===== DATA SUPPLIED
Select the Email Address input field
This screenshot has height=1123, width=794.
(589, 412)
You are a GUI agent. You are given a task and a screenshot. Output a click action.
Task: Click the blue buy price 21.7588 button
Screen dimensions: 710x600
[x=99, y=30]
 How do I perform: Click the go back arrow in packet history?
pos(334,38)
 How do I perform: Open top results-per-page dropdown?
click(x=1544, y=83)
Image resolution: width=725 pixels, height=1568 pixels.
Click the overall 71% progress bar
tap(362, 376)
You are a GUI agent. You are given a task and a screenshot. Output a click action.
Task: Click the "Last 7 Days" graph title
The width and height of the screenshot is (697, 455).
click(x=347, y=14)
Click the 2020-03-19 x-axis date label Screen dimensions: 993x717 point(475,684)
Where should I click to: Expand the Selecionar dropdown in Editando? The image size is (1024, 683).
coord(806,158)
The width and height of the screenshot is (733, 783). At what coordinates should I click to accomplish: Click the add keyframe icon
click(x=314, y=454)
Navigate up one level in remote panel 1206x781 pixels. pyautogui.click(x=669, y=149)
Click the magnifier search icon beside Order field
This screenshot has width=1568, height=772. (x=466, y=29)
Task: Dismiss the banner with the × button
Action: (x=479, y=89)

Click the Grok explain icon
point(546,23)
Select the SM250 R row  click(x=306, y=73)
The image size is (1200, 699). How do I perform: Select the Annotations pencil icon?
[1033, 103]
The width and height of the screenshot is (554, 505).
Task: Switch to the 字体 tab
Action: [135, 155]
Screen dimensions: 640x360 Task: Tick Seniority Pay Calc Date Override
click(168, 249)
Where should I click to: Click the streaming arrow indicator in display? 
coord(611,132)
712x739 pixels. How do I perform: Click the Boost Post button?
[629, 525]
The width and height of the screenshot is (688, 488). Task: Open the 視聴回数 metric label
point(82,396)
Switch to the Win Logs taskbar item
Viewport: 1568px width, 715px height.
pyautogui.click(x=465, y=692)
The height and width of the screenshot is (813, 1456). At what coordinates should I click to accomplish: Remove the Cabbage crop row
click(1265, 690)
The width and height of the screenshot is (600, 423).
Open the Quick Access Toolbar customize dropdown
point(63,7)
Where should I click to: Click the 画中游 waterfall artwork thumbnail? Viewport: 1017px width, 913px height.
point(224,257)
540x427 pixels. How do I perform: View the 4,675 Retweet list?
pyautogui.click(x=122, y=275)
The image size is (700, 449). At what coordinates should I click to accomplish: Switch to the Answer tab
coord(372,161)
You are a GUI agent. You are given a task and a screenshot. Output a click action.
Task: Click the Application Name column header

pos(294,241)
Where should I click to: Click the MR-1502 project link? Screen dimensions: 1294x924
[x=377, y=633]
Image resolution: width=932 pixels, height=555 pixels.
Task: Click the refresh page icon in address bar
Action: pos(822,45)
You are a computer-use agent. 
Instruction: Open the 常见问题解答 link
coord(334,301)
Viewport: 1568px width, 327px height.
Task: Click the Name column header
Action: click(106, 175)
==========
The entries above must be returned in full, exactly as shown.

Select the Email Address input field
This screenshot has height=1123, width=794.
(589, 412)
You are a GUI agent. You are given a task and a screenshot. Output a click action.
Task: Click the blue buy price 21.7588 button
Screen dimensions: 710x600
[x=99, y=30]
 How do I perform: Click the go back arrow in packet history?
pos(334,38)
 How do I perform: Open top results-per-page dropdown?
click(x=1544, y=83)
Image resolution: width=725 pixels, height=1568 pixels.
Click the overall 71% progress bar
tap(362, 376)
You are a GUI agent. You are given a task and a screenshot. Output a click action.
Task: Click the "Last 7 Days" graph title
The width and height of the screenshot is (697, 455).
click(x=347, y=14)
Click the 2020-03-19 x-axis date label Screen dimensions: 993x717 point(475,684)
Where should I click to: Expand the Selecionar dropdown in Editando? The image size is (1024, 683).
coord(806,158)
The width and height of the screenshot is (733, 783). At what coordinates should I click to accomplish: Click the add keyframe icon
click(x=314, y=454)
Navigate up one level in remote panel 1206x781 pixels. pyautogui.click(x=669, y=149)
Click the magnifier search icon beside Order field
This screenshot has width=1568, height=772. (x=466, y=29)
Task: Dismiss the banner with the × button
Action: (x=479, y=89)

Click the Grok explain icon
point(546,23)
Select the SM250 R row  click(x=306, y=73)
The image size is (1200, 699). How do I perform: Select the Annotations pencil icon?
[1033, 103]
The width and height of the screenshot is (554, 505).
Task: Switch to the 字体 tab
Action: [135, 155]
Screen dimensions: 640x360 Task: Tick Seniority Pay Calc Date Override
click(168, 249)
Where should I click to: Click the streaming arrow indicator in display? 
coord(611,132)
712x739 pixels. How do I perform: Click the Boost Post button?
[629, 525]
The width and height of the screenshot is (688, 488). Task: Open the 視聴回数 metric label
point(82,396)
Switch to the Win Logs taskbar item
Viewport: 1568px width, 715px height.
pyautogui.click(x=465, y=692)
The height and width of the screenshot is (813, 1456). At what coordinates should I click to accomplish: Remove the Cabbage crop row
click(1265, 690)
The width and height of the screenshot is (600, 423).
Open the Quick Access Toolbar customize dropdown
point(63,7)
Where should I click to: Click the 画中游 waterfall artwork thumbnail? Viewport: 1017px width, 913px height.
point(224,257)
540x427 pixels. How do I perform: View the 4,675 Retweet list?
pyautogui.click(x=122, y=275)
The image size is (700, 449). At what coordinates should I click to accomplish: Switch to the Answer tab
coord(372,161)
You are a GUI agent. You are given a task and a screenshot. Output a click action.
Task: Click the Application Name column header

pos(294,241)
Where should I click to: Click the MR-1502 project link? Screen dimensions: 1294x924
[x=377, y=633]
Image resolution: width=932 pixels, height=555 pixels.
Task: Click the refresh page icon in address bar
Action: pos(822,45)
You are a computer-use agent. 
Instruction: Open the 常见问题解答 link
coord(334,301)
Viewport: 1568px width, 327px height.
Task: Click the Name column header
Action: click(106, 175)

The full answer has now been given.